__Task goal__. Transcribe the data below verbatim from the line with "Click the first green Worker health square" to the line with "This screenshot has width=1267, height=642.". Include both of those lines.

__Saved data entries__.
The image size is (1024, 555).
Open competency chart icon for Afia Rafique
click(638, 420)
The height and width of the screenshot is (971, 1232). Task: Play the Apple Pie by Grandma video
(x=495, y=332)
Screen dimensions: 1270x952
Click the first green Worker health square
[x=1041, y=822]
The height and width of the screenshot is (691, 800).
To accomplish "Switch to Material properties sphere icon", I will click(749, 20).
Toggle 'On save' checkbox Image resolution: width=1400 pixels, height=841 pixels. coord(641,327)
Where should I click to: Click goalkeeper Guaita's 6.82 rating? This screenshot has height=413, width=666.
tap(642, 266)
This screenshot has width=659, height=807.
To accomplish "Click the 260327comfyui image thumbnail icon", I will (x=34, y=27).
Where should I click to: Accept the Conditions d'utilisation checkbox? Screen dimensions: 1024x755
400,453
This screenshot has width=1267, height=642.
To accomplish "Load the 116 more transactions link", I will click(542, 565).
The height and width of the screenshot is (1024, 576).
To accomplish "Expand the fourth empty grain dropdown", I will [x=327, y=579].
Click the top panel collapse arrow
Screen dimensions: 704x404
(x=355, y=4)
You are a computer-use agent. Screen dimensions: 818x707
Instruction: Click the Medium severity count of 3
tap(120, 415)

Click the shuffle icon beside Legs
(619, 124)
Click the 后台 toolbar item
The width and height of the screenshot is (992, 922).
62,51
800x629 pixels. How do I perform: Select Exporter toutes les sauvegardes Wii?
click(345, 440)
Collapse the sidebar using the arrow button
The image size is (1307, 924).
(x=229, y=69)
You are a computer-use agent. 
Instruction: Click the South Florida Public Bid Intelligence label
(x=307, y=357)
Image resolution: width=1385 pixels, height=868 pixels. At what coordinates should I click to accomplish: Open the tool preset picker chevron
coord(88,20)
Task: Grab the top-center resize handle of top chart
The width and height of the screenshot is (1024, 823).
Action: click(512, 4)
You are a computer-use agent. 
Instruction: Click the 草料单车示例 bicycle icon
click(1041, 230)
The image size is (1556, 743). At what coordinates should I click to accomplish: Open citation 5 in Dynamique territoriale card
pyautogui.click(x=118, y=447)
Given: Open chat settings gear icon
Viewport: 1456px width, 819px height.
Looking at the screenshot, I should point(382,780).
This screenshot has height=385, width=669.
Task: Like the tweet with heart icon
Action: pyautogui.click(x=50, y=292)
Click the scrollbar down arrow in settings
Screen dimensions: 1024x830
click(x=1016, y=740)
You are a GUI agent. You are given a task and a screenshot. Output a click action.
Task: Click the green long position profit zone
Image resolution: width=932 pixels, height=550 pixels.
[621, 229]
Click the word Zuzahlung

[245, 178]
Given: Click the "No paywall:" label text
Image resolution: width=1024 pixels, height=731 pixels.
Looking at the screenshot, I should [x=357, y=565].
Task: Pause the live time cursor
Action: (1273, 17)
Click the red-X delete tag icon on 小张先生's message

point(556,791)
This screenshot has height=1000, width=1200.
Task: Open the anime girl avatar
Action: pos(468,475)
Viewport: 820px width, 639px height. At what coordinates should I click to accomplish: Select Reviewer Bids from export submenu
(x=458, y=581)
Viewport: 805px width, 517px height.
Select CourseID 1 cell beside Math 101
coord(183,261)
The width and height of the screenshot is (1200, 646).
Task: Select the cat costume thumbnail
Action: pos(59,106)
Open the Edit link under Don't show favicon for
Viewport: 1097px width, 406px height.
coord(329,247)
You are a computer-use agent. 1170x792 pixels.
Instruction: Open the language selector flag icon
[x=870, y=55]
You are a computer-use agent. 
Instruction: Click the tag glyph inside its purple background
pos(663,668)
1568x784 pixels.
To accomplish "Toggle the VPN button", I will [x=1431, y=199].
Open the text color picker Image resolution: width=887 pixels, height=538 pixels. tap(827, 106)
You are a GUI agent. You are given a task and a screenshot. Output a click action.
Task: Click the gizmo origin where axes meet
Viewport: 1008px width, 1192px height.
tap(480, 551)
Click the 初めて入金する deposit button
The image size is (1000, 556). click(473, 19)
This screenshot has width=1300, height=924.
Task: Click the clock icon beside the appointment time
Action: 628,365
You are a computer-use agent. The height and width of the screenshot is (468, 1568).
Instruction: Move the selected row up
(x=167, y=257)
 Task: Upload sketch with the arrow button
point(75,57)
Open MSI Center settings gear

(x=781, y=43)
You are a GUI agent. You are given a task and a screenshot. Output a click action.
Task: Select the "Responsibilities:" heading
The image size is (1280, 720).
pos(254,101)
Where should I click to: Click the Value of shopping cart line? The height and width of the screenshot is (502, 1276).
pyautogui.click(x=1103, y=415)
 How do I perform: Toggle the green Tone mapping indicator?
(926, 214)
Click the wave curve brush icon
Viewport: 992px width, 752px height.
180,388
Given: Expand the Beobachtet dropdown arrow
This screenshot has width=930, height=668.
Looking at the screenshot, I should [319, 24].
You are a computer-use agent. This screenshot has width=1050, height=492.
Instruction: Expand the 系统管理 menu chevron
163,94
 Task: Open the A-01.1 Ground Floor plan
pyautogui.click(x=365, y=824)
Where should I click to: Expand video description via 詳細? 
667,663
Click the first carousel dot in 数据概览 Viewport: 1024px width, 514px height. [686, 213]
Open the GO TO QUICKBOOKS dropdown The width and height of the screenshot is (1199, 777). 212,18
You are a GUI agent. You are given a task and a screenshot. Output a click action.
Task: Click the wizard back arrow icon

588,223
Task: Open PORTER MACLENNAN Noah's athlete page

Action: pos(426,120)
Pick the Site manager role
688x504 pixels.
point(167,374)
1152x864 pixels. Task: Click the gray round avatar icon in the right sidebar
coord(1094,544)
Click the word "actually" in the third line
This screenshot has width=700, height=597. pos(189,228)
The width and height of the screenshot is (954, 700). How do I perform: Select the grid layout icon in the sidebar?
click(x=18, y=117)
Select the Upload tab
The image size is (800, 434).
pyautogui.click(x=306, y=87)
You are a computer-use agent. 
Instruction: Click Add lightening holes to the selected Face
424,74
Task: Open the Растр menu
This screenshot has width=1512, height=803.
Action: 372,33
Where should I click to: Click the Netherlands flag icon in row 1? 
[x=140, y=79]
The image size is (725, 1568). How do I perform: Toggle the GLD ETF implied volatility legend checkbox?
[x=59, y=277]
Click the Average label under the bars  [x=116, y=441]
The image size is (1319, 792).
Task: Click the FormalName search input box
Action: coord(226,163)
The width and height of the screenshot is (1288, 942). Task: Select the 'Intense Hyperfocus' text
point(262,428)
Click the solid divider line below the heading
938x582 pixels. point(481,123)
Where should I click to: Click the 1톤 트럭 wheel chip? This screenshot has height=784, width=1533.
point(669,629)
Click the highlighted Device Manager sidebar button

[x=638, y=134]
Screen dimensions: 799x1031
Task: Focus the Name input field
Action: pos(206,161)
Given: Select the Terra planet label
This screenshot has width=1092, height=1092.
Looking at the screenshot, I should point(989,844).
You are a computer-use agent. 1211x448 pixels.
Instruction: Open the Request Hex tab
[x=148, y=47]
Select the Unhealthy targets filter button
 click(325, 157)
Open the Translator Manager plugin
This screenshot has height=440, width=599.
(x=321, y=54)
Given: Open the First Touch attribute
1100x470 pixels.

__Written response__.
Click the first green Worker health square
[x=1041, y=822]
The height and width of the screenshot is (691, 800).
To accomplish "Switch to Material properties sphere icon", I will click(749, 20).
Toggle 'On save' checkbox Image resolution: width=1400 pixels, height=841 pixels. coord(641,327)
Where should I click to: Click goalkeeper Guaita's 6.82 rating? This screenshot has height=413, width=666.
tap(642, 266)
This screenshot has width=659, height=807.
To accomplish "Click the 260327comfyui image thumbnail icon", I will (x=34, y=27).
Where should I click to: Accept the Conditions d'utilisation checkbox? Screen dimensions: 1024x755
400,453
This screenshot has width=1267, height=642.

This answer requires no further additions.